CONSERVATION OF ENERGY, TECHNOLOGY ABSORPTION AND FOREIGN EXCHANGE EARNINGS AND OUTGO Information as required by Section 134 (3) (m) read with relevant rules of the Companies Act, 2013, is set out as under: CONSERVATION OF ENERGY Provision for Conservation of Energy is not applicable on the Company.
TECHNOLOGY ABSORPTION, ADOPTION & INNOVATIONS
There is no Technology absorption, adoption & innovation in the Financial Year 2023-24 by the Company. FOREIGN EXCHANGE EARNINGS & OUTGO
DIRECTORS RESPONSIBILITY STATEMENT
Pursuant to Section 134(3)(c), the Directors hereby state and confirm that :
(a) in the preparation of the annual accounts, the applicable accounting standards have been followed along with proper explanation relating to material departures; (b) the directors have selected such accounting policies and applied them consistently and made judgements and estimates that are reasonable and prudent so as to give a true and fair view of the state of affairs of the company at the end of the financial year and of the profit and loss of the company for that period; (c) the directors have taken proper and sufficient care for the maintenance of adequate accounting records in accordance with the provisions of this Act for safeguarding the assets of the company and for preventing and detecting fraud and other irregularities; (d) the directors have prepared the annual accounts on a going concern basis; and (e) the directors have laid down internal financial controls to be followed by the company and that such internal financial controls are adequate and were operating effectively. (f) the directors have devised proper systems to ensure compliance with the provisions of all applicable laws and that such systems were adequate and operating effectively.

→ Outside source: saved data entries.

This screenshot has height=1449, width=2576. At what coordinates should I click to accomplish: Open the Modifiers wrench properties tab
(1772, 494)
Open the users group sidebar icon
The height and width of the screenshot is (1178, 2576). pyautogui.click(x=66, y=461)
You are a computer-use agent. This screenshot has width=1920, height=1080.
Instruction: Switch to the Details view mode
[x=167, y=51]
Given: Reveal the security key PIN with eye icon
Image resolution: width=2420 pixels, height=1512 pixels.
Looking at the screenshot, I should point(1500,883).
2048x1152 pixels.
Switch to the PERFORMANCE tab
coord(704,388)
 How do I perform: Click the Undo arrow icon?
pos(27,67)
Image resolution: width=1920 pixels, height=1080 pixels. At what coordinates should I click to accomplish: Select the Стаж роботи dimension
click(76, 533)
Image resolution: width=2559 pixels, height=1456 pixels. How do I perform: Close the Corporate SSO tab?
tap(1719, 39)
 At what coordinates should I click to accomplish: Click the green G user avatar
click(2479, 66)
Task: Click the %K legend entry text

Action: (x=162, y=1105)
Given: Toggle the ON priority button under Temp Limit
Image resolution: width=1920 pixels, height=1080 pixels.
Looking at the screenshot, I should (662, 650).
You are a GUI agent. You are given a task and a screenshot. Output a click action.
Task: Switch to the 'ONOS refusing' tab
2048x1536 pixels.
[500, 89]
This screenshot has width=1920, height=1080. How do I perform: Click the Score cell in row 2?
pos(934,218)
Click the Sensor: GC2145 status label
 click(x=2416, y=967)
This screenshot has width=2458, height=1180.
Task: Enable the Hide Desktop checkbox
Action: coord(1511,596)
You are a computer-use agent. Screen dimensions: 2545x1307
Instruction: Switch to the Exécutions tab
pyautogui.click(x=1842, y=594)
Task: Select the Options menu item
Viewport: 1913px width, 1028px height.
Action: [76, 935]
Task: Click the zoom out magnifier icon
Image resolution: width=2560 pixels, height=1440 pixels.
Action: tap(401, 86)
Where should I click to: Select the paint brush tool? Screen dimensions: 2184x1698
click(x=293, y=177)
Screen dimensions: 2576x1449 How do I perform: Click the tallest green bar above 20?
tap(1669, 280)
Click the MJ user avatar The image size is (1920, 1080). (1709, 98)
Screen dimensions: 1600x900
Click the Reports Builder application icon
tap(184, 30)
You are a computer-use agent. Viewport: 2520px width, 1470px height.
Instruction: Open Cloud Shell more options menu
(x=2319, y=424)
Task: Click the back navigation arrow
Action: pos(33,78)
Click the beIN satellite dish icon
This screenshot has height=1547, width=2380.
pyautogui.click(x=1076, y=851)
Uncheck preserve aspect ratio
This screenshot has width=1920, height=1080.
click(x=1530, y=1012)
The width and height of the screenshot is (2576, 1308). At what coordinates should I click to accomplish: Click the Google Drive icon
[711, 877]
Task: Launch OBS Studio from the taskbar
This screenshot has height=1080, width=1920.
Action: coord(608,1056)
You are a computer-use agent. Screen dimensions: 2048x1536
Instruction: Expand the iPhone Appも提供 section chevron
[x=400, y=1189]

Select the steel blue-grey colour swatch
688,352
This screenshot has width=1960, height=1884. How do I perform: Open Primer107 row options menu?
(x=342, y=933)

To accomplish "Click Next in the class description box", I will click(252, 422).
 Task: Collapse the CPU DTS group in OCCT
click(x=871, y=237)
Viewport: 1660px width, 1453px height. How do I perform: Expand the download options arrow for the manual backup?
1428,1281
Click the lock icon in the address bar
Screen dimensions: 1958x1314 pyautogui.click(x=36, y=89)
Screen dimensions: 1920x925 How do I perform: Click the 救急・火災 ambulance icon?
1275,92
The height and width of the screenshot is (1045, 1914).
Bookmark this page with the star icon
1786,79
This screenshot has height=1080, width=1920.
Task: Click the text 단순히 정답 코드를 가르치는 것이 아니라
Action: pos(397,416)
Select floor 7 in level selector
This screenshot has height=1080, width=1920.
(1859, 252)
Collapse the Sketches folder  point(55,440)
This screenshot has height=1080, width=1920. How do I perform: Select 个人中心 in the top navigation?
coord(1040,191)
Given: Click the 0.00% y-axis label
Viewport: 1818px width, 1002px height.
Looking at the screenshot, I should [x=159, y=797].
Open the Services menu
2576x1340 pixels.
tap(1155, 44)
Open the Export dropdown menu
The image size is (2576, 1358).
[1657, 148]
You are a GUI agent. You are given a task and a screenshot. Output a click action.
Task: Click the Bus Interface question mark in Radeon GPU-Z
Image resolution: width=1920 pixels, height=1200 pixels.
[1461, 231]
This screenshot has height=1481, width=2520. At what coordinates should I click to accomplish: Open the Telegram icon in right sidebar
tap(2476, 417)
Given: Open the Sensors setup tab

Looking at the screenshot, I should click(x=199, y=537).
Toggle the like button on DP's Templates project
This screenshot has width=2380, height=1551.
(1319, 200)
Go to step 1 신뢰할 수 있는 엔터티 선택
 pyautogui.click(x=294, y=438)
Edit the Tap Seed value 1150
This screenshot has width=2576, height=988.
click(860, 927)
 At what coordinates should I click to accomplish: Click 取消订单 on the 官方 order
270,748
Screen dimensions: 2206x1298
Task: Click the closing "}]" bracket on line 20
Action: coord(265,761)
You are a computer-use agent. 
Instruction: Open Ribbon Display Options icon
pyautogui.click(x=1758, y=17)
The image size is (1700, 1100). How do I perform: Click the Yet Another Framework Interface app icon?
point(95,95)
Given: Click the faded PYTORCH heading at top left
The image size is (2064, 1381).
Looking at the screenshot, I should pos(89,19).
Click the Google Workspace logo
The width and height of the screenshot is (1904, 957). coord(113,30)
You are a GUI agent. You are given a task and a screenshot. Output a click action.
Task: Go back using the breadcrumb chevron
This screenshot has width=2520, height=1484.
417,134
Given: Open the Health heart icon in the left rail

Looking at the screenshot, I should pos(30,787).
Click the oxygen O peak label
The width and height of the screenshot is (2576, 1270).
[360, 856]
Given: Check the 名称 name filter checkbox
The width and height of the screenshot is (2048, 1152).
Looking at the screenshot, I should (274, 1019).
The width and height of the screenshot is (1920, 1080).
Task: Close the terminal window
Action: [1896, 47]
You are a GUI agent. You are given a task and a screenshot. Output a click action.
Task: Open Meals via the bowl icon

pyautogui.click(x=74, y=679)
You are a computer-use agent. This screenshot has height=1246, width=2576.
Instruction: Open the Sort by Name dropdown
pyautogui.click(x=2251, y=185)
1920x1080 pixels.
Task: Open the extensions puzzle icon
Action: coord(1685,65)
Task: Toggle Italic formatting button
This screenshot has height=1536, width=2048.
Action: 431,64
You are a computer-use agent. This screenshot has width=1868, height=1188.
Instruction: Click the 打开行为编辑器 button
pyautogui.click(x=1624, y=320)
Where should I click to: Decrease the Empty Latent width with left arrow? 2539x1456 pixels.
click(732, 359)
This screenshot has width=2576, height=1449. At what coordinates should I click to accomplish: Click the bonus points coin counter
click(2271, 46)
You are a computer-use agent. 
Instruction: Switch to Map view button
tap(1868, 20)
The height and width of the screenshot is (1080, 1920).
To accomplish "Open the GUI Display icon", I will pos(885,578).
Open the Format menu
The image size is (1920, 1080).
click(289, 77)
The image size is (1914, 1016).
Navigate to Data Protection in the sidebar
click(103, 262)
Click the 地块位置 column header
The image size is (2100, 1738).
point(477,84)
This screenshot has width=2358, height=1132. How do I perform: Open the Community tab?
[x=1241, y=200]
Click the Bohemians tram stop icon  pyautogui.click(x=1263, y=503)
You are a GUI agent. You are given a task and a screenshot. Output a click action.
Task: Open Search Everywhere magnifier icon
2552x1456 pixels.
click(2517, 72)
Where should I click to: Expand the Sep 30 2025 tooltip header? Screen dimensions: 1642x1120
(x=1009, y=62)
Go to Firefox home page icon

CORPORATE SOCIAL RESPONSIBILITY
Provision of Section 135 of Companies Act, 2013 is not applicable on the Company hence there is no requirement to constitute corporate social responsibility (CSR) committee and corporate social responsibility policy.
INTERNAL COMPLAINTS COMMITTEE (ANTI-SEXUAL HARASSMENT POLICY)
During the period under review, no complaints were received by the Internal Complaints Committee established under the Policy for Prohibition, Prevention and Redressal of Sexual Harassment of Women at Workplace.
MAINTENANCE OF COST RECORDS
During the period under review, maintenance of cost records as specified by the Central Government under sub section (1) of 148 of the Companies Act, 2013 is not required to be maintained by the company.
DISCLOSURE OF ACCOUNTING TREATMENT
The Company has followed the same accounting treatment as prescribed in the relevant Indian Accounting Standards while preparing the Financial Statements.
COMPLIANCE WITH SECRETARIAL STANDARDS
The Company is in compliance with the applicable Secretarial Standards issued by the Institute of Company Secretaries of India and approved by the Central Government under Section 118(10) of the Companies Act, 2013.
ACKNOWLEDGEMENTS
The Board hereby places on record its sincere appreciation for the continued assistance and support extended to the Company by its collaborators, customers, bankers, vendors, Government authorities and employees.
Your Directors acknowledge with gratitude the encouragement and support extended by our valued Shareholders.